Sogna una Beirut pacificata Nadine Labaki, senza bombe né l’incubo di nuovi conflitti, piena di voglia d’amore e magari di futilità, suoni e colori dal sapore di caramello come quello usato per le depilazioni da Layale, Nisrine e Rima proprietarie d’un salone di bellezza. Una Beirut che, nonostante la tendenza allo stato confessionale di sciiti e maroniti, possa parlare arabo e pregare cristiano, e mescolarsi nel suo cosmopolitsmo d’impronta europea con le donne divise fra la tradizione delle anziane e la trasgressione delle giovani. Anche se si tratta d’una trasgressione scontata, fatta di subalternità al maschio, come accade alla bella Layale che attende perennemente il clacson o il trillo d’un amante che non la rispetta, soggiogandola al suo sistema di vita. Eppure se devono sposarsi le ragazze cercano, come Nisrine, di mettere ogni cosa a posto, fuori con meravigliosi broccati e dentro facendosi ricucire l’imene se hanno perduto la verginità. Paese che vai… Vociante, colorata, naturalmente levantina e assolutamente mediterranea, fascinosa come le sue donne (un universo quasi almodovariano anche nelle velleità lesbo) Beirut viene idealizzata nel ruolo che meglio ha ricoperto: porta orientale che accoglie l’occidente. Si spera liberata dal marchio di porto franco e allegro rifugio per le evasioni fiscali e lo svago dell’intero continente europeo.

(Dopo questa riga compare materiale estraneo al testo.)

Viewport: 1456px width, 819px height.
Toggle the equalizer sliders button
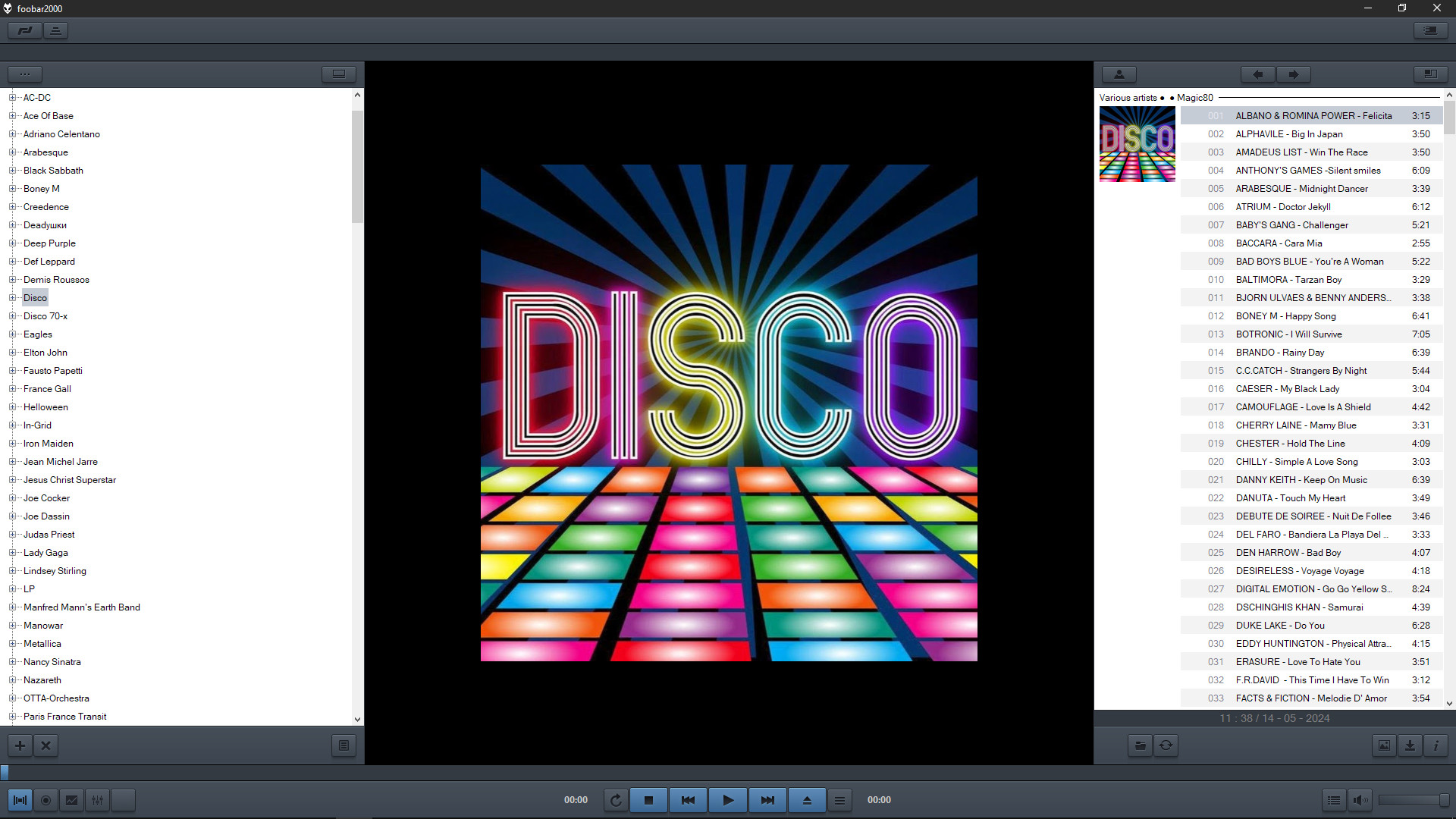tap(97, 800)
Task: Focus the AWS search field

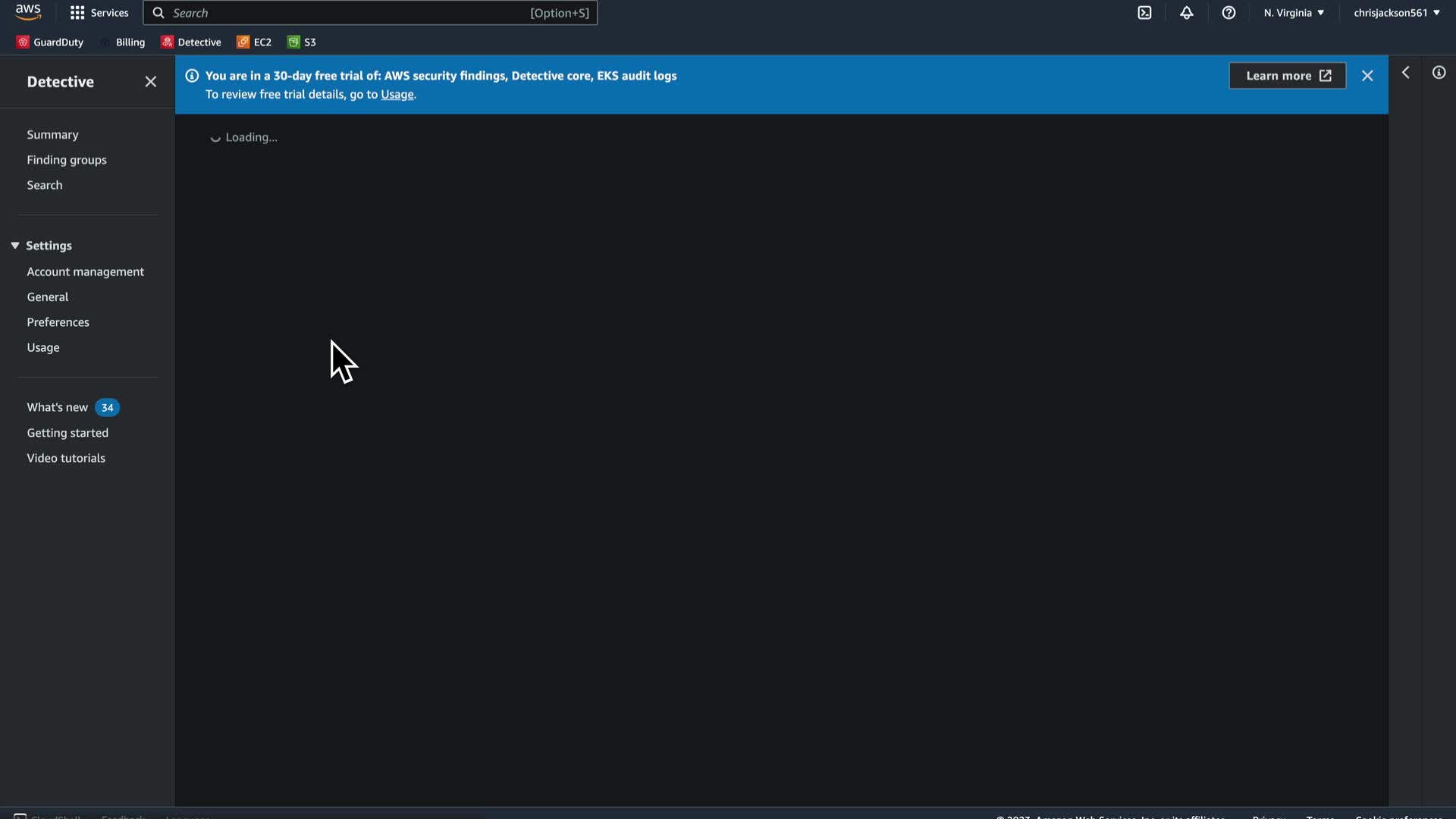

Il mondo femminile narrato dalla Labaki pare muoversi con sicurezza, velate col chador o acconciate col prêt-à-porter sono le donne a offrire ritmo alla vita sia da giovani e palpitanti in età di matrimonio, sia ormai al tramonto o definitivamente invecchiate. Ognuna è operosa e questo di per sé rappresenta un’attrazione assoluta. La procace parrucchiera, liberata dal giogo dell’amante di cui finisce per conosce la consorte, avrà poi occhi per il timido poliziotto che stravede per lei. Intrigante la giustapposizione delle immagini dei due che, da vetrine dirimpetto, incrociano gli sguardi e paiono telefonarsi pur se è solo la donna a farlo con altro interlocutore. Anche zia Rose, bellezza ormai sfiorita, troverà nel suo mestiere di sartina un corteggiatore in uno stravagante francese che ama indossare pantaloni dall’orlo improbabile.

E quanta energia c’è nella nonnina che raccoglie ogni genere di carta per ammucchiarla in casa sostenendo trattarsi di lettere d’innamorati. E chi l’amore non l’ha più cerca il riconoscimento pubblico della propria femminilità fingendo cicli mestruali ormai passati o facendosi ammirare davanti a telecamere pur per semplice pubblicità. “Donne ondeggianti al ritmo dei passi” avrebbe detto un estimatore come Truffaut. C’è tanto culto femmineo nelle scene del film che pure esalta il cordone ombelicale con la tradizione. Ma lo fa presentando quella miscellanea di mondi e culture che da almeno un secolo s’integrano e s’intrigano, compiacendosi del melting pot e della dolce vita, con buona pace per gli Hezbollah.